Today Wells Fargo became the latest bank to be sued by the U.S. government for alleged fraud leading to the housing bust and financial meltdown. Manhattan U.S. Attorney Preet Bharara, in conjunction with the U.S. Department of Housing and Urban Development, filed a civil suit against the San Francisco-based company—the nation’s fourth largest bank—accusing it of fraudulently certifying mortgages for Federal Housing Administration insurance in order to increase profits and underwriter bonuses.
“Wells Fargo’s bonus incentive plan—rewarding employees based on the sheer number of loans approved—was an accelerant to a fire already burning, as quality repeatedly took a back seat to quantity,” Bharara said.
Wells Fargo is one of the nation’s largest issuers of FHA mortgages. FHA insurance enables lenders to approve loans for moderate- to low-income borrowers who otherwise may not meet stringent lending criteria for a mortgage. Lenders permitted to certify mortgages with the FHA are guaranteed reimbursement for incurred charges should the loan fail. Applicants must still meet basic criteria, however, and it is up to the lender to review and certify requirements for an FHA loan are met; neither FHA nor HUD reviews loans once an approved lender has certified them.
“As the complaint alleges, yet another major bank has engaged in a long standing and reckless trifecta of deficient training, deficient underwriting and deficient disclosure, all while relying on the convenient backstop of government insurance,” Bharara said in a statement.
The suit alleges from Jan. 1, 2002, until Dec. 31, 2010, Wells Fargo determined a total of 6,320 loans were deficient in meeting FHA standards, yet intentionally concealed the discoveries from the FHA. In fact, even after an internal risk audit, which uncovered what one employee called “a dirty underbelly of bad loan officers,” the bank failed to report the issues, claims the lawsuit. The government claims Wells Fargo’s fraudulent representation of FHA loans cost it $190 million in invalid claims when the loans ultimately failed.
“Even after concerns were raised internally at the bank, Wells Fargo began self-reporting bad loans in a significant way, as required, only after this office issued a subpoena last year,” Bharara said. “Now a jury will have to weigh the facts to determine the bank’s liability and the scope of the damages it must pay.”
In the suit, the government is seeking hundreds of millions of dollars in compensatory damages for insurance claims, as well as penalties under the False Claims Act and the Financial Institutions Reform, Recovery and Enforcement Act of 1989.
Wells Fargo, however, fiercely denied the accusations in a company-issued statement, saying it “believes it acted in good faith and in compliance,” with FHA and HUD guidelines.

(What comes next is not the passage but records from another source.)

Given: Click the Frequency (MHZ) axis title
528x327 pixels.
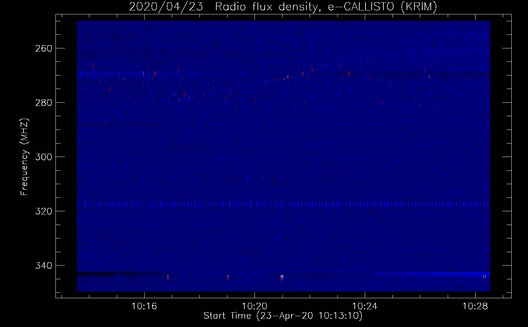Looking at the screenshot, I should coord(24,157).
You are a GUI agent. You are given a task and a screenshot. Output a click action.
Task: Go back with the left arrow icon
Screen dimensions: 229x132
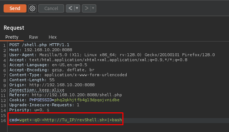pyautogui.click(x=70, y=8)
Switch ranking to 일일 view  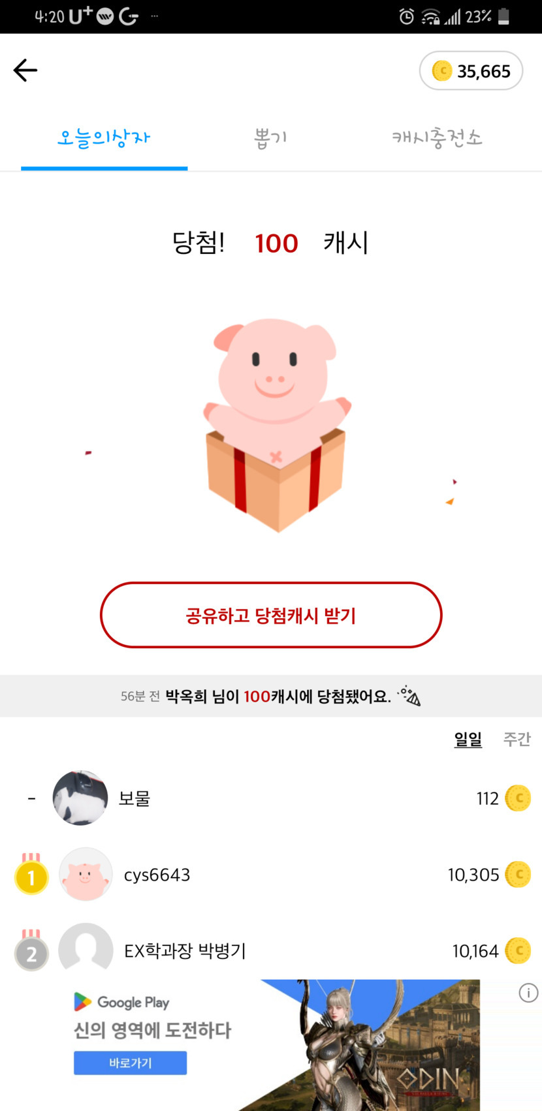tap(468, 739)
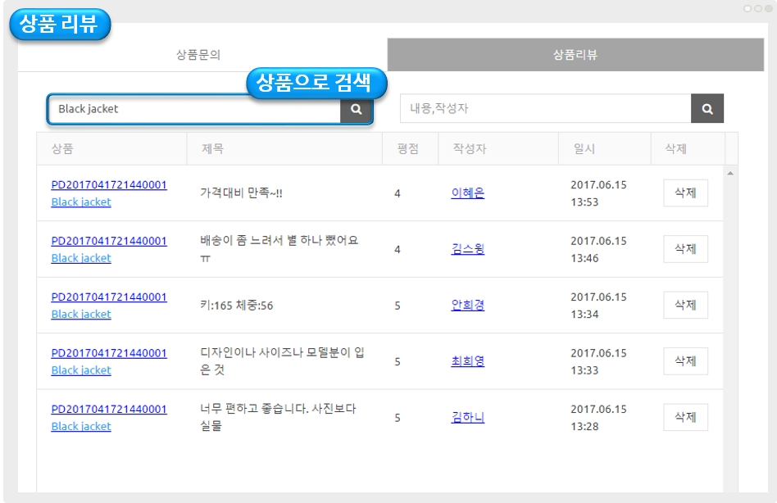Open author 김하니 profile link
The width and height of the screenshot is (777, 503).
[467, 417]
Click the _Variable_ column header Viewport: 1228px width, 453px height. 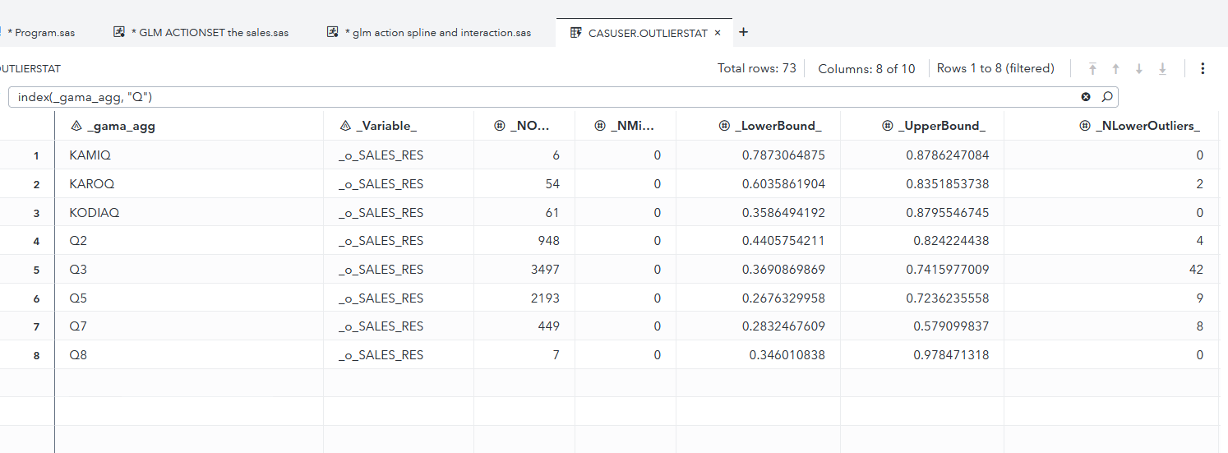(389, 126)
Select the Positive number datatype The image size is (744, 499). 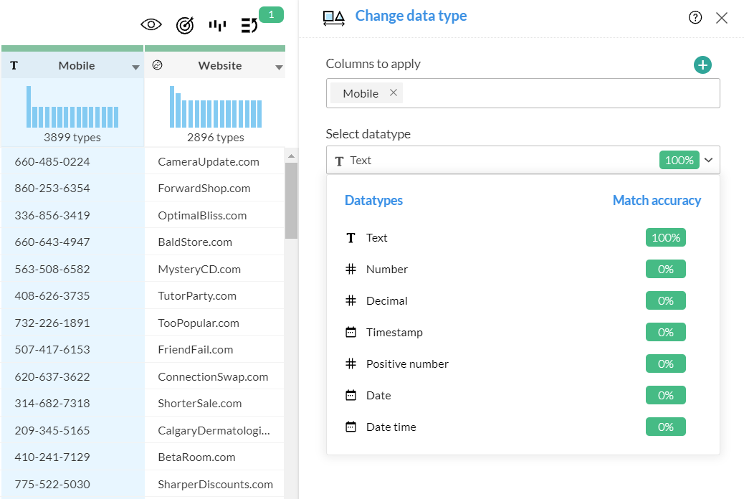tap(407, 364)
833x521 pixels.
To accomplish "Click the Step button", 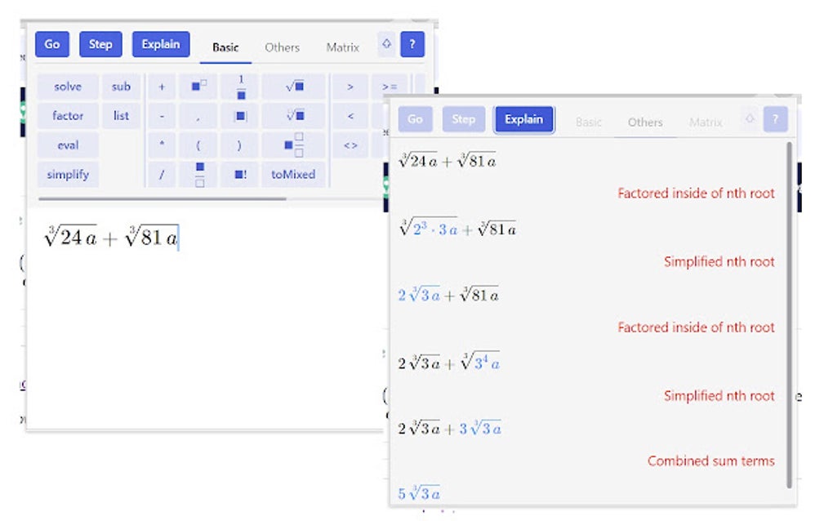I will point(100,44).
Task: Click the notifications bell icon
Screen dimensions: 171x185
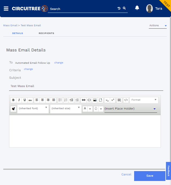Action: [137, 8]
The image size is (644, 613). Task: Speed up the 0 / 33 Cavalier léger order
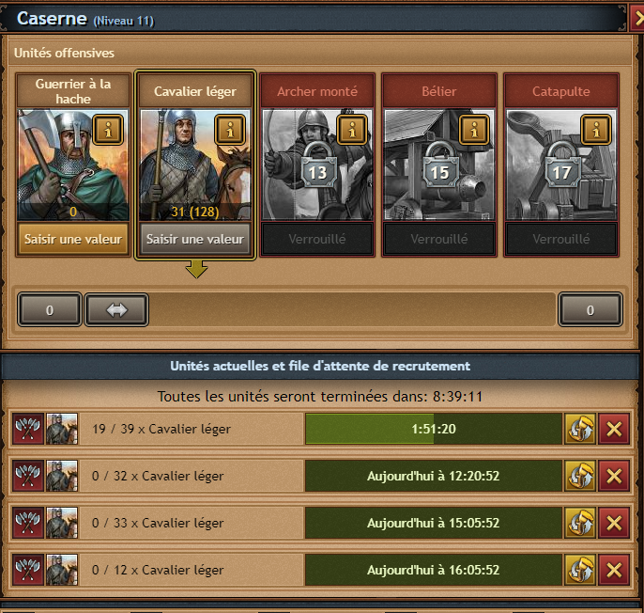pos(580,523)
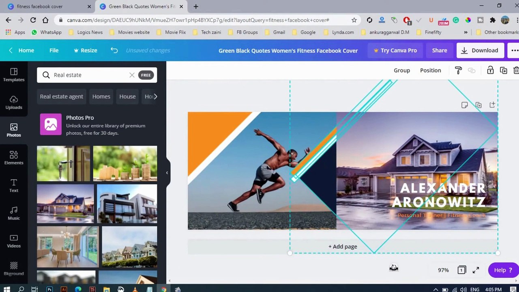Viewport: 519px width, 292px height.
Task: Open the Music panel
Action: click(14, 213)
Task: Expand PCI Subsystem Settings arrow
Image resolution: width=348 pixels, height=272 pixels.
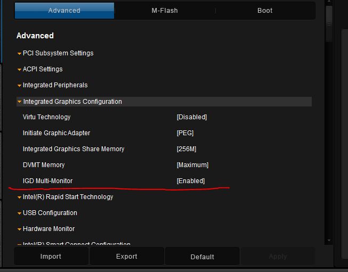Action: point(19,53)
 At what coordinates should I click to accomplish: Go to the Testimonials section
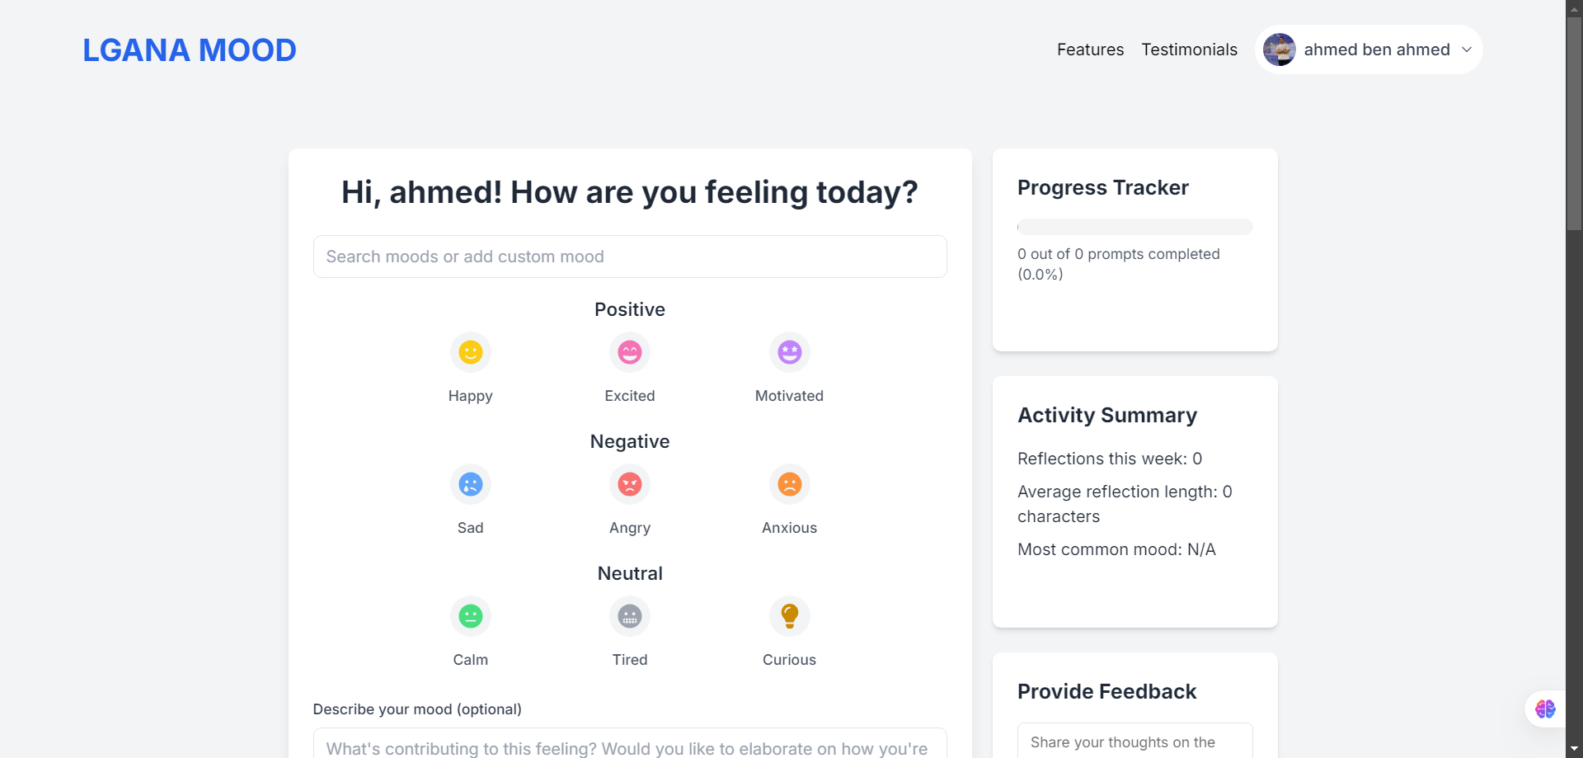pyautogui.click(x=1189, y=49)
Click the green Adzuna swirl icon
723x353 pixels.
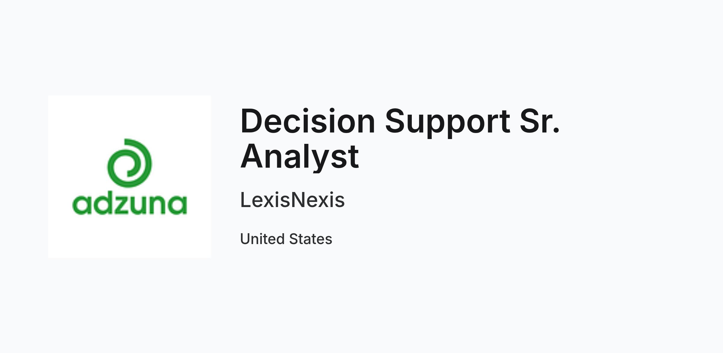(x=130, y=163)
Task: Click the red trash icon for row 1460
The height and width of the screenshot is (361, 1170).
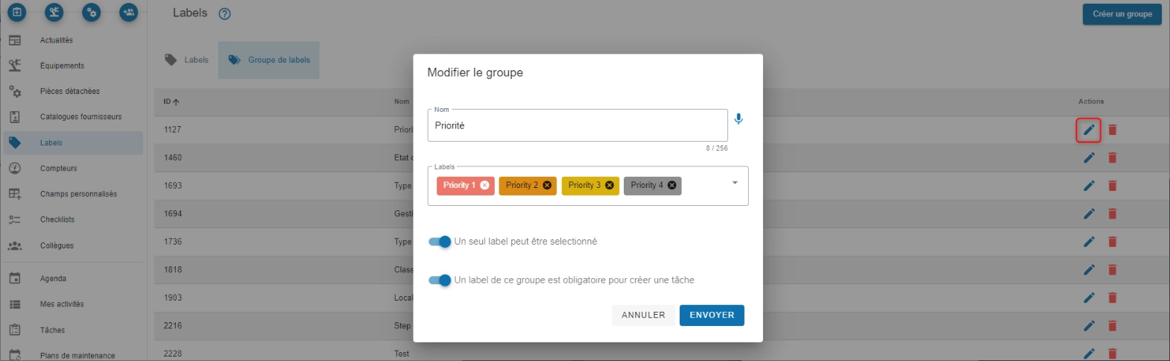Action: pos(1113,157)
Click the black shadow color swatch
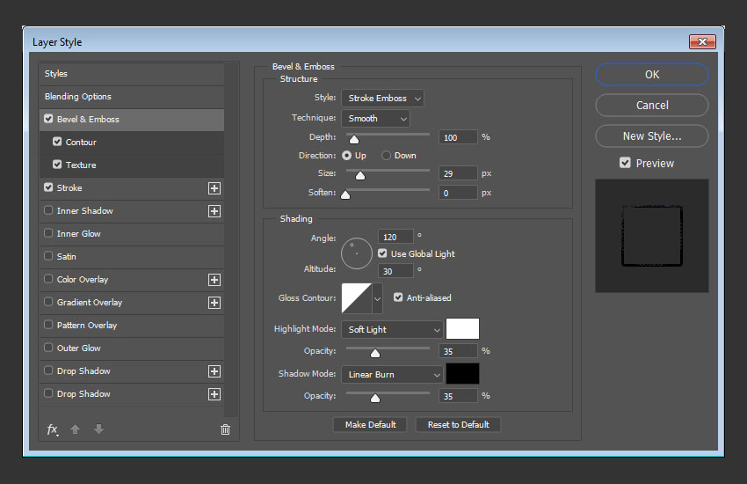 point(462,374)
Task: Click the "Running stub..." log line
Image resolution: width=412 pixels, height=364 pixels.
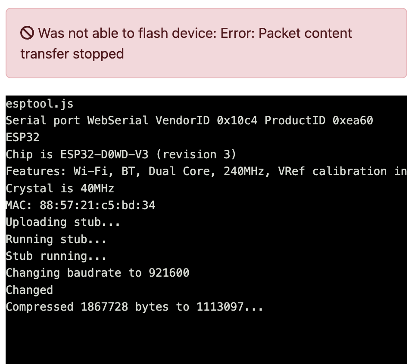Action: coord(56,239)
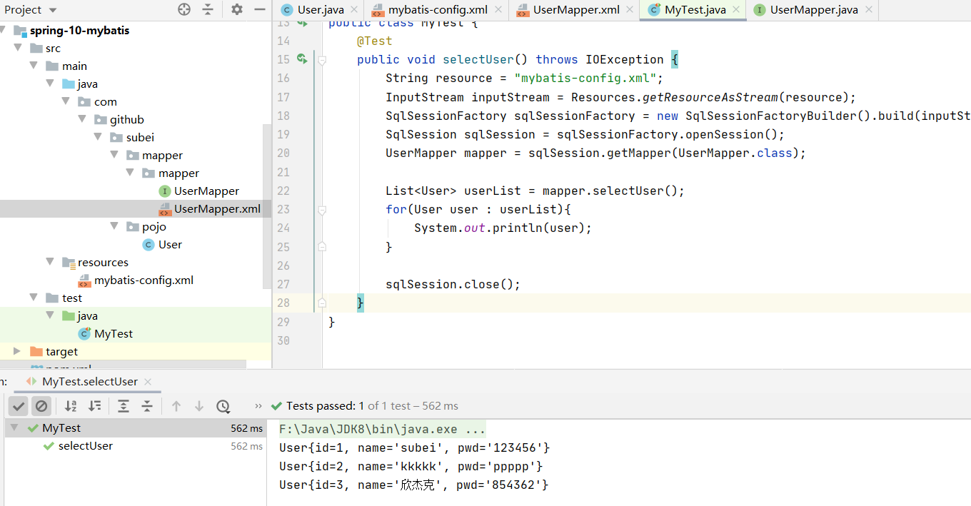Collapse all in Project panel toolbar
The width and height of the screenshot is (971, 506).
208,9
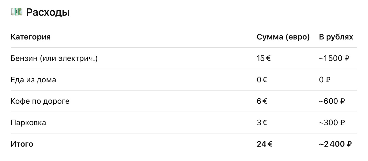Select the Кофе по дороге row label
Screen dimensions: 368x161
tap(40, 101)
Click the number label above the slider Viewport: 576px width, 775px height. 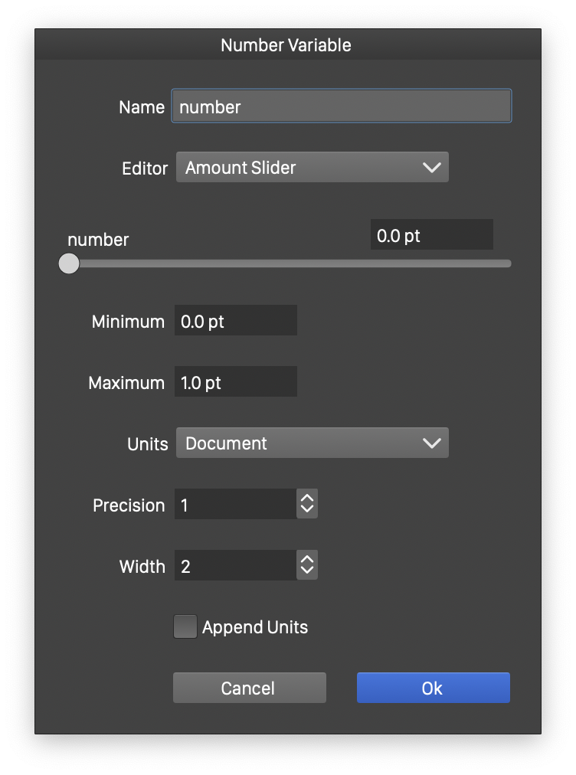[x=98, y=240]
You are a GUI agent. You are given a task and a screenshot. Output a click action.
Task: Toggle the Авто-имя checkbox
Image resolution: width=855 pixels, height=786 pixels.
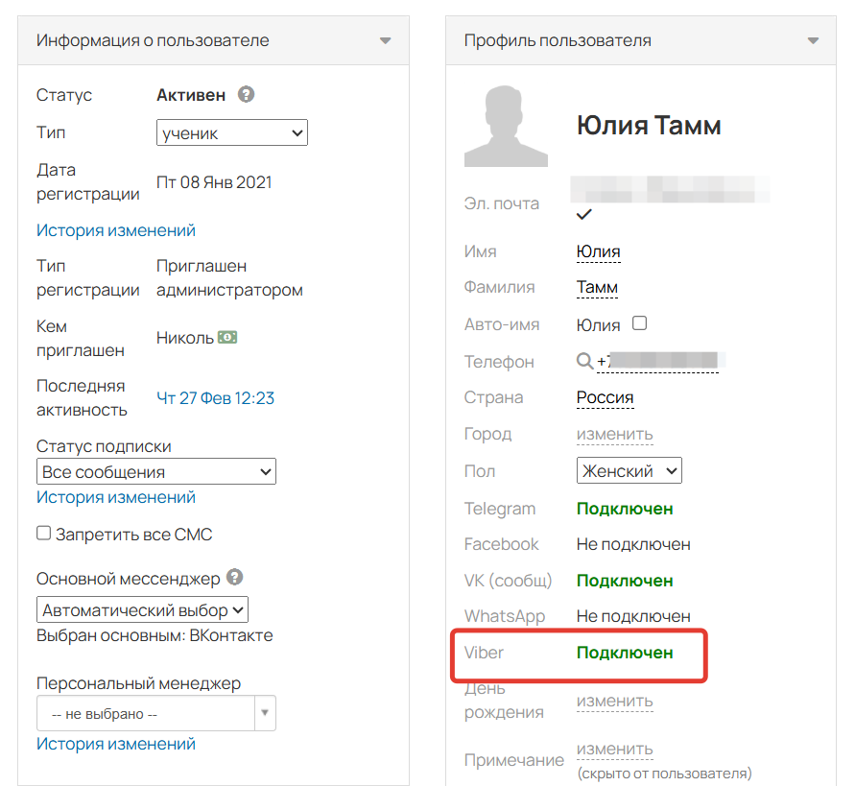[639, 323]
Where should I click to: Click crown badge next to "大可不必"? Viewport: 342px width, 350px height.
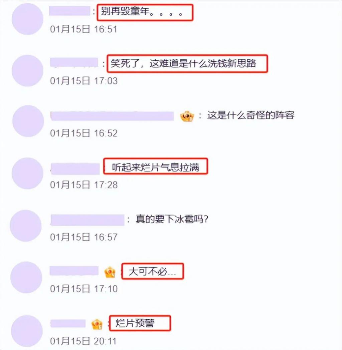click(x=110, y=272)
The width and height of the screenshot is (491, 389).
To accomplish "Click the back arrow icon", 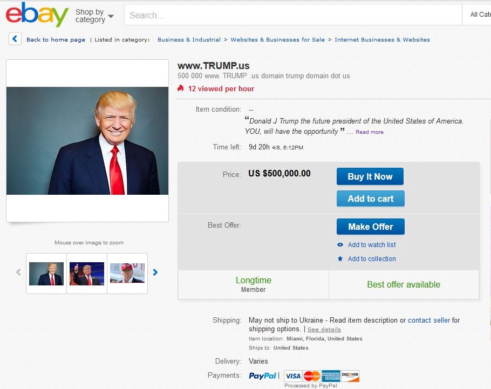I will point(15,39).
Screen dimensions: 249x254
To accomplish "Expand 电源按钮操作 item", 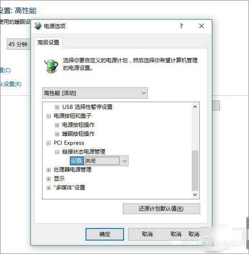I will click(57, 125).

“Many of the issues in the lawsuit had been previously addressed with HUD,” the company said in the statement, referring to a previous discussion of the probe in a Securities and Exchange Commission quarterly filing. “Wells Fargo is the leading FHA lender and has acted as a prudent and responsible lender with FHA delinquency rates that have been as low as half the industry average. The bank will present facts to vigorously defend itself against this action. Wells Fargo is proud of its long involvement in the FHA program, which has helped so many people obtain affordable mortgages and become homeowners.”
Shares in Wells Fargo fell by 2 percent following the lawsuits announcement, closing at a 1.6-percent drop to $35.22 in New York trading. The case is U.S. v. Wells Fargo Bank N.A., 12-cv-7527, U.S. District Court, Southern District of New York (Manhattan).